Baiado – mais modernamente «Bayadu» – significa “enfeitiçado” ou que trata de matérias relacionadas com o feitiço ou com algo do sobrenatural. Lemos e percebemos o conto “Feijão n’água” – nome de um antigo e fatal feitiço na ilha do Príncipe – que funcionava sobre a pessoa a quem era destinado, conforme o ritmo da maré. São as amarras dos costumes locais, diz Abílio Bragança Neto no seu prefácio, mostrando as “agruras de ser e viver um quotidiano aprisionado a regras sociais que asfixiam, desesperam e despersonalizam”. É que, consultar um curandeiro, é uma prática muito antiga: «Záua di piá sá kuá ku nón bili uê contlá». E na luta contra esta situação estranha…estão as mulheres. São elas o principal rosto que a autora Goretti Pina desenha nas páginas do seu livro, falando da coragem para tentar esvaziar séculos de mitos e de crendices, e revelando coragem para atribuir essa tarefa à «Mulher», às mulheres de coragem de STP. 

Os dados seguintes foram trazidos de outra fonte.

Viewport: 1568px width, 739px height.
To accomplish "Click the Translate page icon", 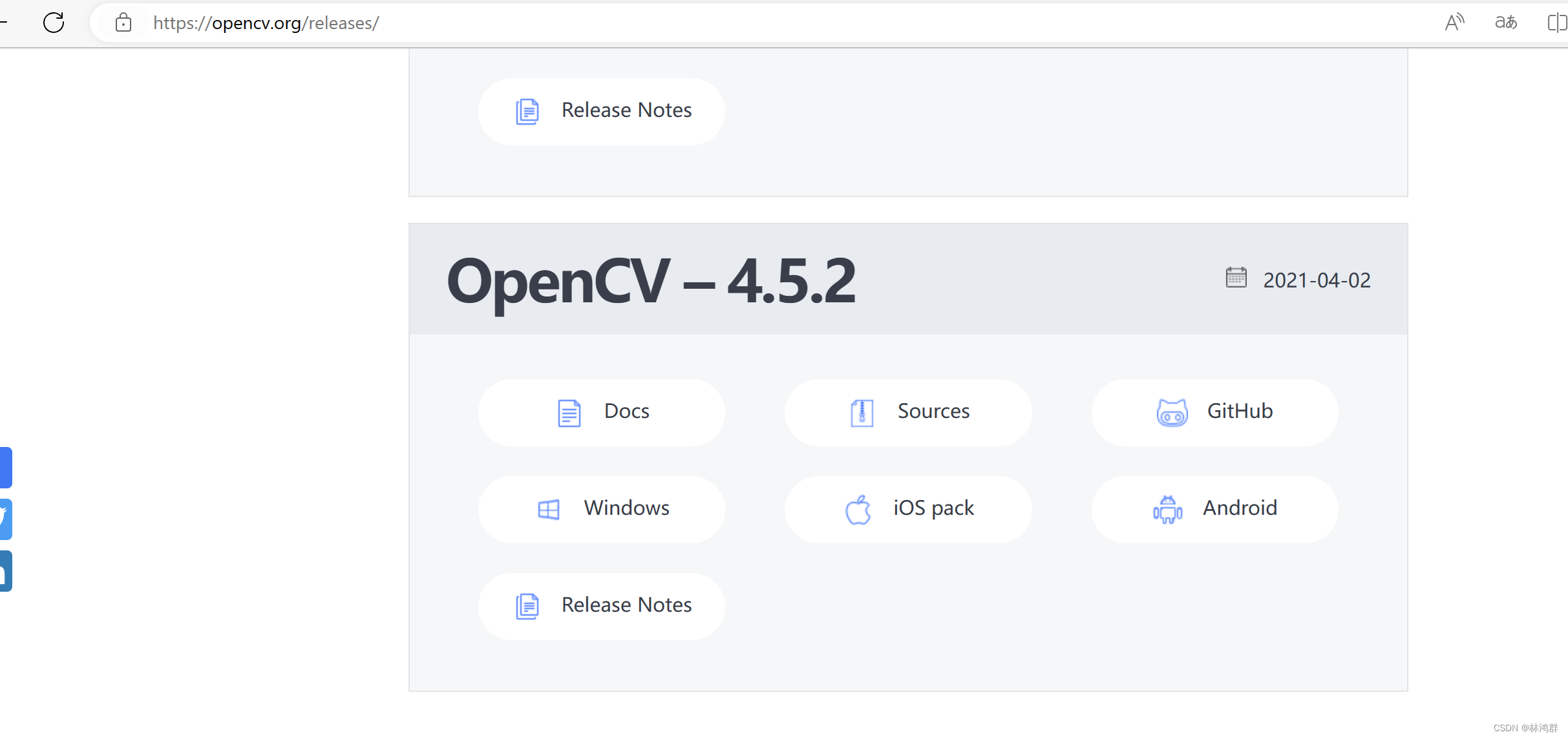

         Numa linguagem direta e sem sofismas – na qual tudo se percebe, apesar de algumas gralhas e falhas editoriais na revisão do texto – a autora coloca-nos facilmente dentro das histórias, escrevendo no melhor da «língua portuguesa», pese embora em três ou quatro situações não poder «fugir» ao encantatório português falado nas ilhas. Lembro-me deliciado do “Mata Sete” quando se lê: “Prima, não fala assim, não hem. Não toma pecado com praga de mundo pôr no corpo de prima. Coitada dela! Isso de certeza que é qualquer coisa que fizeram pra ela. Qualquer plassela, ou qualquer homem que ela não deu confiança é que fez ela esse trabalho, prima pode apostar!”.

         E em cada história deste “Baiado”, Goretti Pina aproveita para dela tirar a sua «moral». Como por exemplo em «Os Compadres e o Sol», lá está o testemunho dos astros a dizer que o crime não compensa. 



         Por outro lado, o livro tem o condão de me trazer locais de memória, tanto em S. Tomé como no Príncipe. Desde a Baía de Ana Chaves e da Ponte Cais à Avenida Marginal, desde o Jardim das palmeiras em leque à Casa Sacadura Cabral, desde Simalô (Chimalô) à roça de Belo Monte – de Maria Correia – com a sua imponente Praia do Precipício, hoje famosa como Praia Banana.

         Para além de acompanharem esta preciosidade literária de Goretti Pina, conselho que renovo, o que mais vos posso desejar é que “Dêçu ká dá bô vida ku saôdje ku tudo kuá ku buado ni vida bô”.

         Baiado tem edição da Colibri (2022) e oferece uma capa maravilhosa baseada num quadro com o traço inconfundível do artista Manuel Xavier representando uma dança tradicional africana – a puíta.



António Bondoso

Fevereiro de 2023. 


2023-02-18


UM LIVRO DE VEZ EM QUANDO…ou de como parece tudo poder começar na literatura infantil ou infantojuvenil. 



Desde sempre, os temas difíceis foram, de algum modo, tratados na literatura infantil, apesar das reservas que a sociedade pode ou não ter em relação à sua abordagem junto dos mais novos. Se por um lado a Humanidade procura proteger as crianças destes temas mais complexos, esta proteção não pode nem deve ser confundida com ignorância, relativamente a acontecimentos ou a aspetos com os quais os mais jovens se podem vir a confrontar.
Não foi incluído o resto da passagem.